The Hand Hotel was most probably ‘the great house’ referred to in the Chirk Castle accounts of 1684 and was one of the principal coaching inns of the town in times when the main London to Holyhead road ran past the door.. The name of the inn comes from the red or bloody hand, the crest of the Myddletons of Chirk Castle. In 1752 the Hand was an Inn kept by Thomas Edwards and in the 1780s the Ladies of Llangollen refer to Mr Edwards of the Hand begging them to use his pew in the church. The diary of John Hughes from the 19th century tells us that ‘1810-1815 the Hand Hotel was enlarged, and K, Uncle’s house was added to it, and all the small houses from C to H were levelled down’.

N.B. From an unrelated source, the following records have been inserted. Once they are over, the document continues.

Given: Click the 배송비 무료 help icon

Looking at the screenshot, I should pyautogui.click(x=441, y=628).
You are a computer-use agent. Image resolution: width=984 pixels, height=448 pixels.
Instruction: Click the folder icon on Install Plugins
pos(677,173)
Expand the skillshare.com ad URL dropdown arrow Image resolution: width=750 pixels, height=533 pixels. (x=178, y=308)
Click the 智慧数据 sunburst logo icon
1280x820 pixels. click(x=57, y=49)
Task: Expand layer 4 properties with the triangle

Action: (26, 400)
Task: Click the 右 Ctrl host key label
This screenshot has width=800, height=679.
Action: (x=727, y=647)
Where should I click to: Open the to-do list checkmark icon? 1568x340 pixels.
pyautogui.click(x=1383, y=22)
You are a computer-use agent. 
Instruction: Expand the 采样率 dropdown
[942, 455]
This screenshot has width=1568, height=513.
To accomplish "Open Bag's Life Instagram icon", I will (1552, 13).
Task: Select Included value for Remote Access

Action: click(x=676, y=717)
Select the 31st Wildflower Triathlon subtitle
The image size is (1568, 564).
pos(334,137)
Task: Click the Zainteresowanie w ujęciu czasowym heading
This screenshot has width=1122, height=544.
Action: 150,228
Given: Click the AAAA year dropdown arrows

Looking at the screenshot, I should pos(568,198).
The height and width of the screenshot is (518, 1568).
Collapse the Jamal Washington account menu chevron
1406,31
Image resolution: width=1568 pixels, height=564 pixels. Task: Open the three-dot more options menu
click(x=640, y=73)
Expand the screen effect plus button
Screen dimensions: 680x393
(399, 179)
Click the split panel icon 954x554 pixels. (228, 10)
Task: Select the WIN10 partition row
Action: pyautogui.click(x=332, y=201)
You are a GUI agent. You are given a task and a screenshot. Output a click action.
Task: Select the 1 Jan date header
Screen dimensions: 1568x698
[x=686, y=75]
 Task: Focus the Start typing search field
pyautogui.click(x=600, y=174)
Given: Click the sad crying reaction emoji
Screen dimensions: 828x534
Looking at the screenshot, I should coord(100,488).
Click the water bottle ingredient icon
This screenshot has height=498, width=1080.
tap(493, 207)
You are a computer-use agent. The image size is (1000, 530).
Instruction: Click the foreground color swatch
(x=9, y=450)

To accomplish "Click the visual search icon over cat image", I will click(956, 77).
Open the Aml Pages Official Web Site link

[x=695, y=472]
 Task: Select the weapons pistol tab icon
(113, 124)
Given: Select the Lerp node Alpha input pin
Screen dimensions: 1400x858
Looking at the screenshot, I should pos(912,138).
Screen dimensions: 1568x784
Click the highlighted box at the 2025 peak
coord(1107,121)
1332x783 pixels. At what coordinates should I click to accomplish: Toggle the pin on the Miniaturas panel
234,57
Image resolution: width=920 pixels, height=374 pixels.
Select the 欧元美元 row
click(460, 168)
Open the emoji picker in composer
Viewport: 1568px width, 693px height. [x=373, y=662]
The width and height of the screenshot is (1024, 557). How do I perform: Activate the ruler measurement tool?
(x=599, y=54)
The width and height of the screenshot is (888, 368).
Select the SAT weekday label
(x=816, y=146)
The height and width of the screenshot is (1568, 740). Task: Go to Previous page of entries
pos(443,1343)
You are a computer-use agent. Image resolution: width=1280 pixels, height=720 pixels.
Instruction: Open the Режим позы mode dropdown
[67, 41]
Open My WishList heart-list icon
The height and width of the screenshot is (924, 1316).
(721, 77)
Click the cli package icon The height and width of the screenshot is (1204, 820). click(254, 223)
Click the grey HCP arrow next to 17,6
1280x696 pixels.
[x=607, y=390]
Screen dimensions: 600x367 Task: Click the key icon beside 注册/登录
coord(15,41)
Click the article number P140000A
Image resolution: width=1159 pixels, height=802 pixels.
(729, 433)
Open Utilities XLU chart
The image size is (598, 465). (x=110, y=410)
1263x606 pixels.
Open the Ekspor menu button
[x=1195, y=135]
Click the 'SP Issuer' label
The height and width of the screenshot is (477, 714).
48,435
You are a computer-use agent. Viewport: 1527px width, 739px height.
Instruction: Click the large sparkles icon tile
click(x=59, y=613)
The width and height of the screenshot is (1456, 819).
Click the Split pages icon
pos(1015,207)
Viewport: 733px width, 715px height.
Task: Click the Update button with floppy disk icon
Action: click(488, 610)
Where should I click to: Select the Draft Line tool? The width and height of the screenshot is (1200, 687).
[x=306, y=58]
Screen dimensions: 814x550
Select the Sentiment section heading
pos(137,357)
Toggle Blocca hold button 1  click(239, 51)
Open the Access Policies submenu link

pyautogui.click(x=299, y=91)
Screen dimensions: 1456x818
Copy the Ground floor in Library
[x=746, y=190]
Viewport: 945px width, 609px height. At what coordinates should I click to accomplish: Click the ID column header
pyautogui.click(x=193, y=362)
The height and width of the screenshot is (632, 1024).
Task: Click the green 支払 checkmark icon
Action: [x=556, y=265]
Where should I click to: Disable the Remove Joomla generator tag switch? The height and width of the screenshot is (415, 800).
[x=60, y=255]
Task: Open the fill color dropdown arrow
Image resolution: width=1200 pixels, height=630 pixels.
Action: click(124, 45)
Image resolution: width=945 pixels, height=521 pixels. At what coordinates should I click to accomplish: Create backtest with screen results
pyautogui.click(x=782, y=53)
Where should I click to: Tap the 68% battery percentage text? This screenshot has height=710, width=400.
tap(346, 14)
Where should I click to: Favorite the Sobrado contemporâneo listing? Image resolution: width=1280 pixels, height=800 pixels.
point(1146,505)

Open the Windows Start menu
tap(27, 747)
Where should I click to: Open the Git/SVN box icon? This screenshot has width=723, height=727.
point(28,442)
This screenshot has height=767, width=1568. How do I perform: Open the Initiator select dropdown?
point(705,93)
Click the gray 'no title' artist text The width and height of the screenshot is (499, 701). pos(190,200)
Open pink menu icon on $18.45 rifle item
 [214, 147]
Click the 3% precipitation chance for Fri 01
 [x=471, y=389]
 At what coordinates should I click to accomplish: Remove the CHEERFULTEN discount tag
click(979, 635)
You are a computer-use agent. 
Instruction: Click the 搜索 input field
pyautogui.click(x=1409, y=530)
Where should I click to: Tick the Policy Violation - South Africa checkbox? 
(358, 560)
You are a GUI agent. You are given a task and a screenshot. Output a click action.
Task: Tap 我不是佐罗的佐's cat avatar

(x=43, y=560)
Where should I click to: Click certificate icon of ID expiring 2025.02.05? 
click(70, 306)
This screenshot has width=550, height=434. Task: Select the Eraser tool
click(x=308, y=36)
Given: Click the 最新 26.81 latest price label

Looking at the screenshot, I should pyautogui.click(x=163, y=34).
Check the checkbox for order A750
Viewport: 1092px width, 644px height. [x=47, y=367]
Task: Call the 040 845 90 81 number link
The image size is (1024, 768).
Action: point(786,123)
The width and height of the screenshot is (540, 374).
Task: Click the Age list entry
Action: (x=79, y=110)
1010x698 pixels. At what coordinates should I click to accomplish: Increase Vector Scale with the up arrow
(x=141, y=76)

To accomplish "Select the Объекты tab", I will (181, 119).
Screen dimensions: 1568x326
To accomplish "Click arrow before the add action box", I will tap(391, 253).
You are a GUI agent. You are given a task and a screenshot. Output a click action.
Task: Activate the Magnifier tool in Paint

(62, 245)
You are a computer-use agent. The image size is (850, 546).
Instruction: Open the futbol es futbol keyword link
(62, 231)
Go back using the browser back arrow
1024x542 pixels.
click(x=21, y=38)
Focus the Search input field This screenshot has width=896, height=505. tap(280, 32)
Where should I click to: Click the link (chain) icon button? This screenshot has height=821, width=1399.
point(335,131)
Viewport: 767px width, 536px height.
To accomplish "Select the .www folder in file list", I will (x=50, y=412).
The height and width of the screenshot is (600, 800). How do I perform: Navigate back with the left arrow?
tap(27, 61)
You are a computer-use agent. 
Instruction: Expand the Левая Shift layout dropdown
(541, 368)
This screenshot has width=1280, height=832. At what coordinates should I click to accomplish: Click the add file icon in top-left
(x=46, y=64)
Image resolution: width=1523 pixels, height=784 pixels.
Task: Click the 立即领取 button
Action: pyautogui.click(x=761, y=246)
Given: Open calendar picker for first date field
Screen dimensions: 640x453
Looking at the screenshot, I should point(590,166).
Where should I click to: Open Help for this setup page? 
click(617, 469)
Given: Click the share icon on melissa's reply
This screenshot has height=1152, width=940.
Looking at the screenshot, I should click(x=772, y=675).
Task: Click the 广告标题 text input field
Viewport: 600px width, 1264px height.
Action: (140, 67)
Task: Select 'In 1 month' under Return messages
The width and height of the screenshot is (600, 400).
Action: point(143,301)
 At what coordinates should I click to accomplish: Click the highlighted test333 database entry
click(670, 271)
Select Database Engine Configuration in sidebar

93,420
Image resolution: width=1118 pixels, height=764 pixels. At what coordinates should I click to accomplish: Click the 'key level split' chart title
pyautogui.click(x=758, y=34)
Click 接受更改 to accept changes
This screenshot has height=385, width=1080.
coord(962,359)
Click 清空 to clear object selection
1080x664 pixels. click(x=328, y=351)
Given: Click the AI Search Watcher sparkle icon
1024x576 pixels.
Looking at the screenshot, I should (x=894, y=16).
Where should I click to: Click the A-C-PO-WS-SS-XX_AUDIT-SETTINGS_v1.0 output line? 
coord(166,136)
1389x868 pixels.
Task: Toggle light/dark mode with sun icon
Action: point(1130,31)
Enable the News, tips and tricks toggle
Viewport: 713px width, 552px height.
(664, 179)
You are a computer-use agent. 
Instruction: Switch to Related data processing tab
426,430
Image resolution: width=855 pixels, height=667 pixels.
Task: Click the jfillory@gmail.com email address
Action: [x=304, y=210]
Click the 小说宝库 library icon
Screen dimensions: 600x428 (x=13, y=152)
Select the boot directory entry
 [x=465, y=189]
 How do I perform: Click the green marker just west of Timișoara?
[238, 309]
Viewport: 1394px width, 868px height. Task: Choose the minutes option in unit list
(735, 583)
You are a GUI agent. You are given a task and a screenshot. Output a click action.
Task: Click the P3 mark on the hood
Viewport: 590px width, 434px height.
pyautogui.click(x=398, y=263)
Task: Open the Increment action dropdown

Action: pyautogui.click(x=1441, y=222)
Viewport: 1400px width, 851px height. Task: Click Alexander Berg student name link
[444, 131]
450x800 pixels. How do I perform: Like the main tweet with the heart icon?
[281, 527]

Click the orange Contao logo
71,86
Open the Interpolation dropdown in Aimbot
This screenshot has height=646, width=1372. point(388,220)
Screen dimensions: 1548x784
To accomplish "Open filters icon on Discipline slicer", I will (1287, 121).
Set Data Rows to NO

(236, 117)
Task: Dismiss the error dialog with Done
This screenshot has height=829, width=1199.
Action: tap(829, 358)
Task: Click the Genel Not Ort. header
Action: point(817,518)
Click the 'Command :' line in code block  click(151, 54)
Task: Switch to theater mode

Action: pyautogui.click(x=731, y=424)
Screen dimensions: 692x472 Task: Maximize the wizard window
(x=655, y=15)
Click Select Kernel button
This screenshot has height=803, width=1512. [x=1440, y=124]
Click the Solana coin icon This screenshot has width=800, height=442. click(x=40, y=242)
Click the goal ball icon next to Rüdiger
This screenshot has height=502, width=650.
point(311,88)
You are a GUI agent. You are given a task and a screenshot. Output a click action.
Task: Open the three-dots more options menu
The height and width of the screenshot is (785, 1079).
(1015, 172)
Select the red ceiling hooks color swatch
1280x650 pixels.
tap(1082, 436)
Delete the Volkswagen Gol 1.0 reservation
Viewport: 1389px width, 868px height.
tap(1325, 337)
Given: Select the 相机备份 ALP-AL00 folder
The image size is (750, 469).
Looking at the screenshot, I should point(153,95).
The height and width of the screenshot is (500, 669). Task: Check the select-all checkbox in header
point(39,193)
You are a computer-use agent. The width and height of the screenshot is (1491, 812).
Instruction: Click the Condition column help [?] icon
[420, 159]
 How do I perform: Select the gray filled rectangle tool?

The 1830 Pigot’s Directory shows Jos Phillips owning the Hand Hotel. Sometime in the following 14 years Jos died, but the hotel continued to be run by his widow Amy Phillips. Amy died in 1859 and the hotel was sold to the Edwards family. Harriet Edwards managed the hotel in the 1880s and was succeeded by Anne Edwards. Around 1900 the Hand was again sold, being purchased by J.S. Shaw who had previously run the Royal Hotel. He remained the proprietor until the 1930s being succeeded by J.A. Begg and later, in the 1950s by Mr and Mrs Alfred Brown.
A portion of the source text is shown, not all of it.